WORK TO COMPLETE: Give the listing again in full, exactly as written.

++++++++

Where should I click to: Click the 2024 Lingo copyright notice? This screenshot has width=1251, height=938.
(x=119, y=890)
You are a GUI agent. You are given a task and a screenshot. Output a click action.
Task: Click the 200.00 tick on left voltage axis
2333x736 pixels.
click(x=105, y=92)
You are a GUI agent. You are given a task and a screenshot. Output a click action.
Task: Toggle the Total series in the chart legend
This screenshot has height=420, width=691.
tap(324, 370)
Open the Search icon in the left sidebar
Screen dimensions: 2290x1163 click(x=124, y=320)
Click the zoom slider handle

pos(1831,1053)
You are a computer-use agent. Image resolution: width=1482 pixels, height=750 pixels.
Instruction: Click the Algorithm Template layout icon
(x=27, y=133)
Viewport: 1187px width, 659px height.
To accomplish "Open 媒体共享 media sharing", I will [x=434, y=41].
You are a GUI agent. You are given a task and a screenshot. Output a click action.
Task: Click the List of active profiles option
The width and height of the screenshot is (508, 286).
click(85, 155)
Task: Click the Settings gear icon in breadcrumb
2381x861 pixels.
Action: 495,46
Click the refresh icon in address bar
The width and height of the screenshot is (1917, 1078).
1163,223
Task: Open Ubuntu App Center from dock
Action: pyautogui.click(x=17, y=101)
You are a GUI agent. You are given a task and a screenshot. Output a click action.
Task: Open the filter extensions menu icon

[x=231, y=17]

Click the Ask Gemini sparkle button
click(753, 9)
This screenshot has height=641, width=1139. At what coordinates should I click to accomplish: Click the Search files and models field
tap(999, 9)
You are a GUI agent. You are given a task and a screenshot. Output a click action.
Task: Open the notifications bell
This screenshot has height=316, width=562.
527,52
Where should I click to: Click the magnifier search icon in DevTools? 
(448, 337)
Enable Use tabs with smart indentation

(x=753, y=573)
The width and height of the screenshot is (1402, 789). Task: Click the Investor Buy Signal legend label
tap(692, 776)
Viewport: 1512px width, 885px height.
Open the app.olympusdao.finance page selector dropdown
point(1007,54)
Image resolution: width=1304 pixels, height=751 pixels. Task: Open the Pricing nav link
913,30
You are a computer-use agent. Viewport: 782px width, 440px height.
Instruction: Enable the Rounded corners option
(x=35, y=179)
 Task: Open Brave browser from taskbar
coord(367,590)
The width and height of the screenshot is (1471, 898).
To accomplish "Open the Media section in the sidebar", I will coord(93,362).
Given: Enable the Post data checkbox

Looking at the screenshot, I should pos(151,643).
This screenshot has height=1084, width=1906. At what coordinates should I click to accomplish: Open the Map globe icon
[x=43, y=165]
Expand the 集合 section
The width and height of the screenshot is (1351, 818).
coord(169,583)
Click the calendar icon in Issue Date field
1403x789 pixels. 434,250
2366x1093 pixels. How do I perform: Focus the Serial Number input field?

++++++++

TASK RESULT:
Where should I click to: Click the 2024 Lingo copyright notice? This screenshot has width=1251, height=938.
(x=119, y=890)
You are a GUI agent. You are given a task and a screenshot. Output a click action.
Task: Click the 200.00 tick on left voltage axis
2333x736 pixels.
click(x=105, y=92)
You are a GUI agent. You are given a task and a screenshot. Output a click action.
Task: Toggle the Total series in the chart legend
This screenshot has height=420, width=691.
tap(324, 370)
Open the Search icon in the left sidebar
Screen dimensions: 2290x1163 click(x=124, y=320)
Click the zoom slider handle

pos(1831,1053)
You are a computer-use agent. Image resolution: width=1482 pixels, height=750 pixels.
Instruction: Click the Algorithm Template layout icon
(x=27, y=133)
Viewport: 1187px width, 659px height.
To accomplish "Open 媒体共享 media sharing", I will [x=434, y=41].
You are a GUI agent. You are given a task and a screenshot. Output a click action.
Task: Click the List of active profiles option
The width and height of the screenshot is (508, 286).
click(85, 155)
Task: Click the Settings gear icon in breadcrumb
2381x861 pixels.
Action: 495,46
Click the refresh icon in address bar
The width and height of the screenshot is (1917, 1078).
1163,223
Task: Open Ubuntu App Center from dock
Action: pyautogui.click(x=17, y=101)
You are a GUI agent. You are given a task and a screenshot. Output a click action.
Task: Open the filter extensions menu icon

[x=231, y=17]

Click the Ask Gemini sparkle button
click(753, 9)
This screenshot has height=641, width=1139. At what coordinates should I click to accomplish: Click the Search files and models field
tap(999, 9)
You are a GUI agent. You are given a task and a screenshot. Output a click action.
Task: Open the notifications bell
This screenshot has height=316, width=562.
527,52
Where should I click to: Click the magnifier search icon in DevTools? 
(448, 337)
Enable Use tabs with smart indentation

(x=753, y=573)
The width and height of the screenshot is (1402, 789). Task: Click the Investor Buy Signal legend label
tap(692, 776)
Viewport: 1512px width, 885px height.
Open the app.olympusdao.finance page selector dropdown
point(1007,54)
Image resolution: width=1304 pixels, height=751 pixels. Task: Open the Pricing nav link
913,30
You are a computer-use agent. Viewport: 782px width, 440px height.
Instruction: Enable the Rounded corners option
(x=35, y=179)
 Task: Open Brave browser from taskbar
coord(367,590)
The width and height of the screenshot is (1471, 898).
To accomplish "Open the Media section in the sidebar", I will coord(93,362).
Given: Enable the Post data checkbox

Looking at the screenshot, I should pos(151,643).
This screenshot has height=1084, width=1906. At what coordinates should I click to accomplish: Open the Map globe icon
[x=43, y=165]
Expand the 集合 section
The width and height of the screenshot is (1351, 818).
coord(169,583)
Click the calendar icon in Issue Date field
1403x789 pixels. 434,250
2366x1093 pixels. How do I perform: Focus the Serial Number input field?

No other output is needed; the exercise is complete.